This was going to be exciting and different – picking Sauvignon Blanc under lights in the middle of the night! Although night time harvests, with their spot lights lighting the sky as though it was a local football game, have been used in the Napa Valley for many years, we have never been part of a night-time picking.
Normally we would show up with the vineyard manager and picking crew at dawn and wait until our eyes adjusted to the fuzzy light, then pick away! But with the need to get all 8 tons of Sauvignon Blanc grapes picked as quickly, (and as chilled), as possible, with only a crew of 16, it was a necessity to start early. The crew arrives at 4:00 am, and quickly take their places in the vineyard, filling half-ton bins with chilly night-time grapes under the glare of the massive overhead lights.
We follow the blinding lights to the end of the row, where each picker uses their headlamps to adjust to the band of grapes on the vines. Our forte is “leaves” – or the removal there of. First we start several vines in front of the line of pickers and sweep our hands down the canes and around the bunches to remove leaves from the picking area, so that the guys can reach right into the fruit zone and pick cleanly (no leaves), dropping the ripe bunches into the pans beneath them on the vineyard floor.

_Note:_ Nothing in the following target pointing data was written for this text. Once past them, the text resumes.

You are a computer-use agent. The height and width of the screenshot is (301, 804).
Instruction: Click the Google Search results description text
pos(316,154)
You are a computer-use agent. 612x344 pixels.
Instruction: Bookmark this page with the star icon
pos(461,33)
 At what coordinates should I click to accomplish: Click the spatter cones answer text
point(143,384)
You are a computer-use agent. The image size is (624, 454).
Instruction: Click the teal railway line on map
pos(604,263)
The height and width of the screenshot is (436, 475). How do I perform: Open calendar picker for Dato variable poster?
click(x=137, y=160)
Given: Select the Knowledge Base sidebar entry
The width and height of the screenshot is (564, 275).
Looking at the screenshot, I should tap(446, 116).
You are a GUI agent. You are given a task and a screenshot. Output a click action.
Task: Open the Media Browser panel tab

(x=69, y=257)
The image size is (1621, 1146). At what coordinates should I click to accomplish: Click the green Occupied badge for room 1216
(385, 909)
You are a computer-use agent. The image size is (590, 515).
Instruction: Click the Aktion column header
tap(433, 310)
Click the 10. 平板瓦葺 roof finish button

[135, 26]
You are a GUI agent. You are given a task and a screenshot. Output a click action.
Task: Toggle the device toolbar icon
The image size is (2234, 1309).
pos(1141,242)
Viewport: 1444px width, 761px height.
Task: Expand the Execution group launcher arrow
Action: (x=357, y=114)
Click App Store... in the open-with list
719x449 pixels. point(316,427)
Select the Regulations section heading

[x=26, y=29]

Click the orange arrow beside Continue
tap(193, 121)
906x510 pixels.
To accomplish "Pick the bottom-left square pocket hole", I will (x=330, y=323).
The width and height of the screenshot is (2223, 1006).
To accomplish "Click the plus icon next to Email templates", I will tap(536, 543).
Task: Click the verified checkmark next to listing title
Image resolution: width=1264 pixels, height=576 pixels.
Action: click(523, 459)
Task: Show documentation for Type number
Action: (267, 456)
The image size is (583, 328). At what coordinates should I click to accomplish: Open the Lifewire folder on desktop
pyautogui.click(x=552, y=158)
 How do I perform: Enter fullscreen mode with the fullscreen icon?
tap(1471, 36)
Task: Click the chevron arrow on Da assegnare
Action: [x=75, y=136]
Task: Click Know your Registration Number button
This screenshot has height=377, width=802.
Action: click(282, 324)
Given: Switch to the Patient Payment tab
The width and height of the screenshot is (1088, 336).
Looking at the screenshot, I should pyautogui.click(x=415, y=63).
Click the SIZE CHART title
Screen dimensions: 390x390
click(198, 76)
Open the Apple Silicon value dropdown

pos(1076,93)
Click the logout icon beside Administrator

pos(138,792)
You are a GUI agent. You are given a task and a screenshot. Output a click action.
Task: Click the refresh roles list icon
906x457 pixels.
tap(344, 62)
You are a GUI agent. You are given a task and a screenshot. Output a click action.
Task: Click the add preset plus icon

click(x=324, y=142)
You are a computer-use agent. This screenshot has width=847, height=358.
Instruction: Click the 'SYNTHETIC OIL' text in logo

Clip, clip, thump, clip, thump, goes the noise, with an occasional hoot or shout or song from the pickers. Then they all run with their full pans to the half-ton bins being pulled slowly behind the tractor in the next row and toss the fruit in. It’s now our turn again to quickly pick out and remove any leaves and over-ripe fruit from the bigger bins behind the tractor. Scooting under the vines and back to their place on the row, the pickers start again, and continue for 6 hours until all the bins are full and the requisite tonnage agreed upon in our contract is weighed and loaded safely on the truck, bound for the winery.
The sun streams through the vines and the lights are shut off. In the distance, a flock of hot air balloons is taking off, and all that can be heard is the hiss of their heaters. The bins are full and loaded onto the truck, headed to the winery, and the vine rows are eerily silent when the crews depart and are filled with nothing but leaves!
It’s been a long but successful day, and the torch for the responsibility of the newly picked grapes is happily passed from the vineyard manager to the winemaker.
At the winery, our job is once again “leaves”. The bins are dumped into a 20 foot conveyor that slowly moves the grapes up to a crusher/stemmer. But on the way, the MOG (Matter Other than Grapes – read “leaves”) needs to be removed. We line up on both sides to sort through the cool grapes until our fingers feel frozen with the sweet sticky juice, trying to move the bunches around quickly as they travel up and out of reach, and remove anything doesn’t look like it should be included in fine wine – tie tape, branches, over or under ripened bunches, and leaves! If it’s not a grape, it doesn’t go onto the tank!
We will return with the winemaker to the winery tomorrow, after the grapes have chilled on
their skins in the tank overnight, when they will be removed and pressed off and the juice will return to the tank to begin its fermentation into wine. But until then, we will dream of the sweet smells of freshly harvested Sauvignon Blanc, and picture vines, without grapes – or leaves!